**Objective:** Copy the passage from the Samuel Brotherton biography below, starting with "Club career" and going on through "games for Wisconsin.".

**Quoted passage:**
--------------------------------
Samuel Edward Brotherton (born 29 October 1996) is a New Zealand professional footballer who plays as a defender for Forward Madison FC in USL League One. Brotherton also plays with the New Zealand national team.

Club career
Brotherton started his career in the ASB Premiership with Wanderers SC and made his debut in the opening of the 2014–15 ASB Premiership against Waitakere United in the 3–2 loss. He scored his first goal for the club in a 3–1 win over Canterbury United in round 8.

In 2015, he moved to the United States and signed for University of Wisconsin. Playing in the Big Ten Conference during his freshman year, Brotherton would go on to make 17 appearances in 19 games for Wisconsin.

Sunderland
On 1 February 2017, Brotherton completed a deal with English Premier League side Sunderland until the summer of 2019.

North Carolina FC
On 29 January 2019, Brotherton joined USL Championship side North Carolina FC.

Auckland City FC
Brotherton signed with Auckland City FC of the New Zealand Football Championship on January 22, 2021.

Forward Madison FC
Brotherton signed with Forward Madison FC of United States Division III league USL League One on January 16, 2023.
--------------------------------
**Material provided:**
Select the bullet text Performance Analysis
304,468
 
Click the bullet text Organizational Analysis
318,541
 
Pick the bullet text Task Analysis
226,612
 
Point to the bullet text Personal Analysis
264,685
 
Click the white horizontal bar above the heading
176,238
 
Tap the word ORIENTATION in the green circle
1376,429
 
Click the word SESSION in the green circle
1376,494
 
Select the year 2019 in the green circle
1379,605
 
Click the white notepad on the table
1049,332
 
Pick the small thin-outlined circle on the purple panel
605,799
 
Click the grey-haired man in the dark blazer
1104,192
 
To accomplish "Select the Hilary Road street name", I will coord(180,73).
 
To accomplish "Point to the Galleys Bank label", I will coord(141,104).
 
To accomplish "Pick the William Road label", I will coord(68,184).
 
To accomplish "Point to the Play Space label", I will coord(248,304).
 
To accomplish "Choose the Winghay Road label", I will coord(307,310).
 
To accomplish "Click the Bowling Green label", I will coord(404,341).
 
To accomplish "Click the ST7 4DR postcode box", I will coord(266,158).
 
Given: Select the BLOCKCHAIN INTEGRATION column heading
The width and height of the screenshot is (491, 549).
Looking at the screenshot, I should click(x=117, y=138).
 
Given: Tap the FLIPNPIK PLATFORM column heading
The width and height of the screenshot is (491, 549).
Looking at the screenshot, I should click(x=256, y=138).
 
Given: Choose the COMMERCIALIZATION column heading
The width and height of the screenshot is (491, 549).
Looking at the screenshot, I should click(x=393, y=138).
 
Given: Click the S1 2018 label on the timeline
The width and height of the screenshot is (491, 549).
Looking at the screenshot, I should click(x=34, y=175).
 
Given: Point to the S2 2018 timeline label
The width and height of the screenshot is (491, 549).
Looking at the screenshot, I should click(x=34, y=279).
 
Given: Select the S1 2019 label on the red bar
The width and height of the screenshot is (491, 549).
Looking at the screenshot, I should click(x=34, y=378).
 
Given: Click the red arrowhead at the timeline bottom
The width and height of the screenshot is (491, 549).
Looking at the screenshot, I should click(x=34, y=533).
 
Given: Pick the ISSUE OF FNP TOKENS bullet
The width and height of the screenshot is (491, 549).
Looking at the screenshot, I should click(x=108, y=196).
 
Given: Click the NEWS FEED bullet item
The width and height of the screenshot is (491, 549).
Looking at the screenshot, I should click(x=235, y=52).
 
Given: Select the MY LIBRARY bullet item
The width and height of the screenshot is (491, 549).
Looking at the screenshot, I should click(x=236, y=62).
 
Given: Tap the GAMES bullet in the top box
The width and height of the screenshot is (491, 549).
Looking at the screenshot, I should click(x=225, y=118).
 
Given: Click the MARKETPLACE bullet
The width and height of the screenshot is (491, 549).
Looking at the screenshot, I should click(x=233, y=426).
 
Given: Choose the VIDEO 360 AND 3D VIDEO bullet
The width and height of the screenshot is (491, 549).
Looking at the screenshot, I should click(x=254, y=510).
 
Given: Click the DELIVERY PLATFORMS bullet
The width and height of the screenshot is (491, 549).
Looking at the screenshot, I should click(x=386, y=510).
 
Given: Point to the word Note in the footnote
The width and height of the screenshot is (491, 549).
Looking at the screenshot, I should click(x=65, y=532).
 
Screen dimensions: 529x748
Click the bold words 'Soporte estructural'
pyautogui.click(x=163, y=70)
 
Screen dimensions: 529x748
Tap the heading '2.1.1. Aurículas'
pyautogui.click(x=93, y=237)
--------------------------------
**Completed task:**
Club career
Brotherton started his career in the ASB Premiership with Wanderers SC and made his debut in the opening of the 2014–15 ASB Premiership against Waitakere United in the 3–2 loss. He scored his first goal for the club in a 3–1 win over Canterbury United in round 8.

In 2015, he moved to the United States and signed for University of Wisconsin. Playing in the Big Ten Conference during his freshman year, Brotherton would go on to make 17 appearances in 19 games for Wisconsin.